Intel doesn't make tablets, but maybe it should.
At a Computex keynote speech Monday, the company showed a decidedly thin, Microsoft Surface-like tablet packing a quad-core Bay Trail processor.
Bay Trail is Intel's redesigned Atom chip, offering performance that gets a lot closer to the chipmaker's mainstream laptop processors than the Atom of old.
"Four cores, out-of-order execution, HD 4000 graphics...all day battery life," Intel said during the demonstration.
The reference design tablet is made by BYD Electronic (International), according to an Intel spokesperson. BYD also makes HP's Slate 7 Android tablet.
The demo guy showed tablets running both Android and Windows 8 games.
On Android, he demoed the game Candy Rush, while on a Windows 8 tablet he ran Steam's Torchlight II.

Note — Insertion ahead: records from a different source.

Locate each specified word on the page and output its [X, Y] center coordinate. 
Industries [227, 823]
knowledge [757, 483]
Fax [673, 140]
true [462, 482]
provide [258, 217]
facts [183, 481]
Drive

And speaking of gaming graphics, Intel is expected to announce Wednesday at Computex that the graphics chip inside of Bay Trail offers "3x" (three-fold) the performance of the "Clover Trail" graphics -- the most recent iteration of Atom.
Also of note is Intel's new 4G/LTE chips. Tablets being brandished at Computex also integrate the company's own LTE chips. Not unlike Samsung's Galaxy Tab 3, which uses both an Intel Atom processor and Intel's 4G/LTE silicon.